During the Seven Years’ War, on 8 September 1760, General Lévis and Pierre de Vaudreuil surrendered the colony of Canada to the British after the capitulation of Montreal. Though the British had effectively won the war, the Conquest’s details still had to be negotiated between Great Britain and France. In the interim, the region was placed under a military regime. As per the Old World’s “rules of war”, Britain assured the 60,000 to 70,000 French inhabitants freedom from deportation and confiscation of property, freedom of religion, the right to migrate to France, and equal treatment in the fur trade. These assurances were formalized in the 55 Articles of the Capitulation of Montreal, which granted most of the French demands, including the rights to practice Roman Catholicism, protections for Seigneurs and clergymen, and amnesty for soldiers. Indigenous allies of the French were also assured that their rights and privileges would be respected.
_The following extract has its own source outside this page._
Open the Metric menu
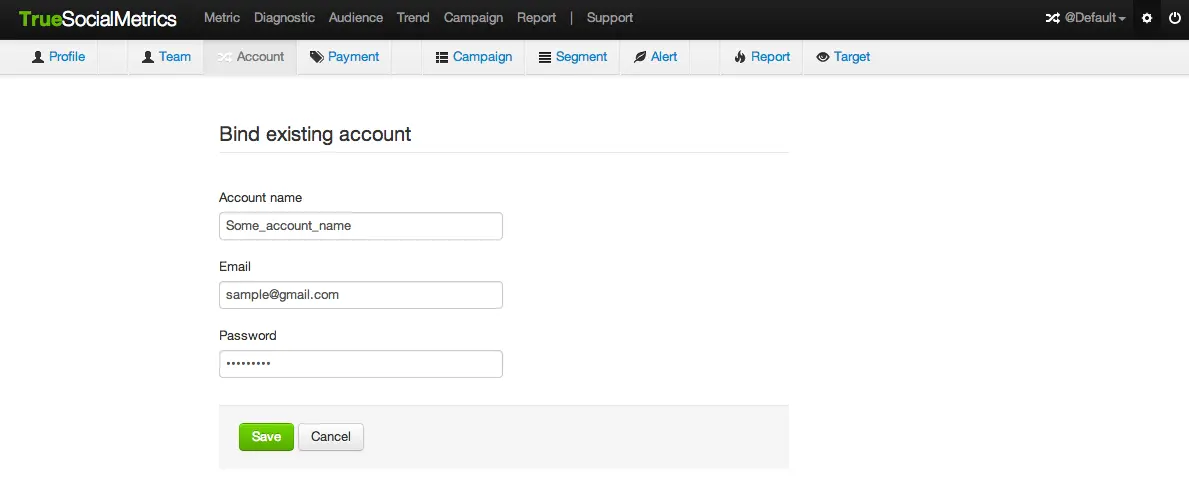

The Treaty of Paris in 1763 officially ended the war and renamed the French colony of “Canada” as “the Province of Quebec”. Initially, its borders included parts of present-day Ontario and Michigan. To address growing tensions between Britain and the Thirteen Colonies and to maintain peace in Quebec, the British Parliament passed the Quebec Act in 1774. This act solidified the French-speaking Catholic population’s rights, such as the free practice of Catholicism, restoration of French civil law, and exemption from oaths referencing Protestant Christianity. These provisions satisfied the Québécois Seigneurs (land-owning nobleman), and clergy by preserving their traditional rights and influence. However, some Anglo settlers in America resented the Act, viewing it as favoring the French Catholic majority. Despite this, the Act helped maintain stability in Quebec, ensuring it remained loyal to Britain during the American Revolutionary War and Quebec was fiercely opposed to liberal French revolutionaries.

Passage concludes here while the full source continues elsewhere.